The final very British aspect of the bunker? Luck. Jerry never did aim right, and no bomb ever put that slab of concrete to the test. More to the point, and as one of the diagrams in my Flickr set show, the tide quickly turned and it was British bombs doing all the damage. Most Brits would agree that the Germans got what they deserved in WW2, regards bombing. Few, I suspect, genuinely understand how one sided it ended up being. British bombs vastly outnumbered German bombs when the tallying up was completed post war.

The War Rooms are an interesting jaunt through recent history. Being the youngster I am, I sometimes have trouble relating to the war, although my grandfather had plenty of war stories to tell us when we were young. I remind myself that, if time went backward, not forward, then I’d still be 41 of course, but the year would be 1931, and Hitler not even yet in power. Our sense of time is a funny old thing. But these rooms do bring back how recent and how relevant those dark days of the early 40s are.

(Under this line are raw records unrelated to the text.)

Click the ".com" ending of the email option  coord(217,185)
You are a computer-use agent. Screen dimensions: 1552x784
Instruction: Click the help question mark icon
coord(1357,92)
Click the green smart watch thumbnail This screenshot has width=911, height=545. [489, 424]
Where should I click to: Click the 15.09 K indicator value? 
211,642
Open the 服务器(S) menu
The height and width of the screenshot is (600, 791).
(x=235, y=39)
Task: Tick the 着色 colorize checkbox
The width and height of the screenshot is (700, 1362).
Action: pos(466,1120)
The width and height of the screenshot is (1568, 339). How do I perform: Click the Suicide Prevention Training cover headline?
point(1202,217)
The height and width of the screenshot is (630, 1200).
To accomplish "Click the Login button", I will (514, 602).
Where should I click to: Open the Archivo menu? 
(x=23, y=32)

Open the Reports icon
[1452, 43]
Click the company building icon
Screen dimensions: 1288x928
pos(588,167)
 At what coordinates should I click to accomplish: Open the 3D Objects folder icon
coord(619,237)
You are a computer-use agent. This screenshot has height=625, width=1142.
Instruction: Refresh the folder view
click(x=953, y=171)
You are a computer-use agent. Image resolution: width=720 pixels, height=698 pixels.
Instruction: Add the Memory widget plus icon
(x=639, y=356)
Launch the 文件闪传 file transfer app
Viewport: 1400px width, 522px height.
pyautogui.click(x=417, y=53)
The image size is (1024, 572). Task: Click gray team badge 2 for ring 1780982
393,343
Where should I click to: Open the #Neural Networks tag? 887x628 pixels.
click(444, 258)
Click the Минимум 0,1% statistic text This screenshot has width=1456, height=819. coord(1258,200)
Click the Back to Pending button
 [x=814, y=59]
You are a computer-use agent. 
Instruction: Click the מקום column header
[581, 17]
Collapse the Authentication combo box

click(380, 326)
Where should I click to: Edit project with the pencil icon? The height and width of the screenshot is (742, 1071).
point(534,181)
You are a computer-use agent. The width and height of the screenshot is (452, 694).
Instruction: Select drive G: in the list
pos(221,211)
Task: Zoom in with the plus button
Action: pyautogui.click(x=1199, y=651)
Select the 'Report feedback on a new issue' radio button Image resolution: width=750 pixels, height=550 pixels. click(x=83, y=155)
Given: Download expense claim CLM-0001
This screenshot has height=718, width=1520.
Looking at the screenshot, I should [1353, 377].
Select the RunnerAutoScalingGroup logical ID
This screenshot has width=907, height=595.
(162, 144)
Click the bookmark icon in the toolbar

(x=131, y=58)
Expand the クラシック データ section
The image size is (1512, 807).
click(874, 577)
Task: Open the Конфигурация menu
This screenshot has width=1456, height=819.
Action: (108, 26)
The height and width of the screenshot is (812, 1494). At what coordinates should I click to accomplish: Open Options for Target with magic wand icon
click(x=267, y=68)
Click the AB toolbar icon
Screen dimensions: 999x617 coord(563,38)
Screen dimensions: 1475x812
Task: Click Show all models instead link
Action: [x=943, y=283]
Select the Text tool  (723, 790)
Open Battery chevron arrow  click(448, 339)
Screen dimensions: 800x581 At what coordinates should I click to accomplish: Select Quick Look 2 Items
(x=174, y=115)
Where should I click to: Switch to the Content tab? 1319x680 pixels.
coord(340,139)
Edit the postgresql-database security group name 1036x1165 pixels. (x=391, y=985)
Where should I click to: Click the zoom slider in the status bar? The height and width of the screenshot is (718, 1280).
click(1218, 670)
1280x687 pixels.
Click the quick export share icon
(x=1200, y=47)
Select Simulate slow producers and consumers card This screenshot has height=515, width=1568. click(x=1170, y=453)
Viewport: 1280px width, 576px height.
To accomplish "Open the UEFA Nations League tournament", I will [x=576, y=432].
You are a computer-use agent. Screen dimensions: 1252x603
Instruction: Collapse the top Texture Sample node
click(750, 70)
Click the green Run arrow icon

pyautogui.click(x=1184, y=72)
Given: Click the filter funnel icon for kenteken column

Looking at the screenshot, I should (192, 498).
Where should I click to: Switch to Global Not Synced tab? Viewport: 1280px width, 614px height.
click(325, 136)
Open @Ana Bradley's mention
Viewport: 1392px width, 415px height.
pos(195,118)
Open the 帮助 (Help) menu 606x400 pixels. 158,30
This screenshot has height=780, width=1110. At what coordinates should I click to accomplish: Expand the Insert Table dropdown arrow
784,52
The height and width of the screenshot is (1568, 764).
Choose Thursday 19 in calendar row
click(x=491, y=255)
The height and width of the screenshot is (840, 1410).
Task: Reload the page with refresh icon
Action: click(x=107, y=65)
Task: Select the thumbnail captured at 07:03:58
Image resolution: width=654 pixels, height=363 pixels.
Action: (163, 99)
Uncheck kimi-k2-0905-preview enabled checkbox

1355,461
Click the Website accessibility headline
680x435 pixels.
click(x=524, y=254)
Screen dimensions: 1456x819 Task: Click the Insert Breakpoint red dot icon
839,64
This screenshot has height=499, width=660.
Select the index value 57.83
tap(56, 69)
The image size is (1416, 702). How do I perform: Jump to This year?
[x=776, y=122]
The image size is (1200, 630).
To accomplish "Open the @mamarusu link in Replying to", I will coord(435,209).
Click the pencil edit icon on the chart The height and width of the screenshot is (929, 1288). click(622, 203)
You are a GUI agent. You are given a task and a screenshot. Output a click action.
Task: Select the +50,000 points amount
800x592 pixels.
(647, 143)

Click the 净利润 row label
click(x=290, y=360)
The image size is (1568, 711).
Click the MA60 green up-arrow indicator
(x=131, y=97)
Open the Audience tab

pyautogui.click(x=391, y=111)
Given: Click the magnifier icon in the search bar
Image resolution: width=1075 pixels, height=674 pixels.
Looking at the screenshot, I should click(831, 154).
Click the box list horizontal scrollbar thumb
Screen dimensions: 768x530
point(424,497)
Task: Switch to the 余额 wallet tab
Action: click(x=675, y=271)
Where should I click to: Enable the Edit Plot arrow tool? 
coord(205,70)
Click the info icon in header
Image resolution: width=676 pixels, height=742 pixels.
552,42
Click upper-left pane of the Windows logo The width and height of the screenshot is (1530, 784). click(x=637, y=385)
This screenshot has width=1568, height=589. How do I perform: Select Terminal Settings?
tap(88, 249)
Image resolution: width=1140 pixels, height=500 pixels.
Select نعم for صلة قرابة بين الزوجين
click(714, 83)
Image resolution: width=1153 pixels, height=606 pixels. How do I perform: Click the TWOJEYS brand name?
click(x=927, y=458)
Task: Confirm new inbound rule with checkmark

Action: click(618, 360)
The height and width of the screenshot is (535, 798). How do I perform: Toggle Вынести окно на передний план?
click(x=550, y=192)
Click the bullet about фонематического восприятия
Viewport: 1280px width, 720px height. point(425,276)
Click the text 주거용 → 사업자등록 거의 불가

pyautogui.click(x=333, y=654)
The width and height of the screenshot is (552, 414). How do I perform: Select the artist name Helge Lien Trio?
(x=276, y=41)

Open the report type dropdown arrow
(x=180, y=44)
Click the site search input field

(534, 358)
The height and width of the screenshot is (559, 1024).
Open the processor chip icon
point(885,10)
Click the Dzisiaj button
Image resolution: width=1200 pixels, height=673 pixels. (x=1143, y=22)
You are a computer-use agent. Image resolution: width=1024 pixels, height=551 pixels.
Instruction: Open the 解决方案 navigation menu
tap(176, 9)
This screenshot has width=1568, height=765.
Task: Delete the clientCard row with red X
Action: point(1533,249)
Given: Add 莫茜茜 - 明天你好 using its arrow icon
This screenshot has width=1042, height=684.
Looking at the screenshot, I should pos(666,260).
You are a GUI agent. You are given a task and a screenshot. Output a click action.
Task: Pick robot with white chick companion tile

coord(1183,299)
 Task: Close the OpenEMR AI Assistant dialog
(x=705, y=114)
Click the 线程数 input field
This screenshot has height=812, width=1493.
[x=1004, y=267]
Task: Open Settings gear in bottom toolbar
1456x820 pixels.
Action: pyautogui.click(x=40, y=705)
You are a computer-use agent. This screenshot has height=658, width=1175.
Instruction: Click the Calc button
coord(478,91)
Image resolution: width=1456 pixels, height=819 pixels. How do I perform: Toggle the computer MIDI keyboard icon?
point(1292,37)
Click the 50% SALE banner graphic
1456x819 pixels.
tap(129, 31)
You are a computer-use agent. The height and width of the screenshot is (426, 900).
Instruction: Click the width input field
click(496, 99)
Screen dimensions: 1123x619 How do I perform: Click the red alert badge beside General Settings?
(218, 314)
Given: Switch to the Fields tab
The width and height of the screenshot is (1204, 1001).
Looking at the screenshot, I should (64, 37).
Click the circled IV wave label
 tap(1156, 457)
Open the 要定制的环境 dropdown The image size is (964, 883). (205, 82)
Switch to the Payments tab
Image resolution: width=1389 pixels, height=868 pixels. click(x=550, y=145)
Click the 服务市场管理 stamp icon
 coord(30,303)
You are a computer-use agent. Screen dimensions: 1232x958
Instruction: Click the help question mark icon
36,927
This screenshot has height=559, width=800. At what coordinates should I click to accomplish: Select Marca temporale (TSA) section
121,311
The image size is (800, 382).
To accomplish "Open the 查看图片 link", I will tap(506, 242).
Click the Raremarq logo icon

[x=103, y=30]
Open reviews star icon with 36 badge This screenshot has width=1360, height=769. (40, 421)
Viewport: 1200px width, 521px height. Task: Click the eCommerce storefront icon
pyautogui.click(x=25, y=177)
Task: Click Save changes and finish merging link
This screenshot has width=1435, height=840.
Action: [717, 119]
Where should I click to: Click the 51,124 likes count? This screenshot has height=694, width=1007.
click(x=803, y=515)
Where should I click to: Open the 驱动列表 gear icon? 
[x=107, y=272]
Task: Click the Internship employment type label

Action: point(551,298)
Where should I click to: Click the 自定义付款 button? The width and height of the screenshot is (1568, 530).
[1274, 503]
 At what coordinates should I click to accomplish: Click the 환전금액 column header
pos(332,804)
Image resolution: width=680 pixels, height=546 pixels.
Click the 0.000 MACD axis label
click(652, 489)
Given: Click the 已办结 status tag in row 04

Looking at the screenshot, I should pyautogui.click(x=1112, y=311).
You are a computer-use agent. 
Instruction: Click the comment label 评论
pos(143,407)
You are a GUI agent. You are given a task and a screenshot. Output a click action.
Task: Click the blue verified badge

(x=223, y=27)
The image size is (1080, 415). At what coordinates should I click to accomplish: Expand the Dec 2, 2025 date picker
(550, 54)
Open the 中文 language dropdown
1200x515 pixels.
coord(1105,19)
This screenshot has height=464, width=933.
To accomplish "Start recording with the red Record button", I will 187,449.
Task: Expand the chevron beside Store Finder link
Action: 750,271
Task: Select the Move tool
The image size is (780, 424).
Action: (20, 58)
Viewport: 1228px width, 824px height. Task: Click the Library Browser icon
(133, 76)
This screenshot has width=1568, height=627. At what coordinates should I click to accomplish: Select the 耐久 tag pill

The bunker is stark and industrial. There’s nothing luxurious about them. All purpose, no pomp. You have to use your imagination a little. Set yourself back a little in time – Churchill strode these sparse corridors, my steps following his. That’s where he held cabinet meetings. There’s where he ate, and sometimes (but rarely) slept. He was just one of a small army of generals, admirals, typists and civil servants who kept the bunker, and the war effort, working.

Photos can be seen here on 500px and here on Flickr. Take your pick.

PA270095

7 Comments

  • It looks like some industrious housewives from the Quilting Club made that map on the wall. :p

    Hitler’s bunker cannot compare in overall stylishness to Churchill’s, me thinks. So there.

    • Hitler’s bunker is a bit too crammed full of concrete to compare to anything other than a 60s housing block!

      I think Churchill preferred it upstairs in the apartment above ground. By all accounts, he only ever slept in the bunker on three occasions.

  • Thinking about WWII and how close the Germans came to world domination always gives me chills. Thanks for the tour. And the photos were fantastic, as always.

    Saludos,

    Kim G
    Boston, MA
    Where one of these days we should get together to talk post-processing.

    • Things could easily have gone a different way. That they didn’t is as much to do with Hitler’s decision making as Churchill’s or anyone else’s. But it’s probably fair to say that of all the pivotal turning points, the loss of the Battle of Britain was perhaps the most significant. Perhaps.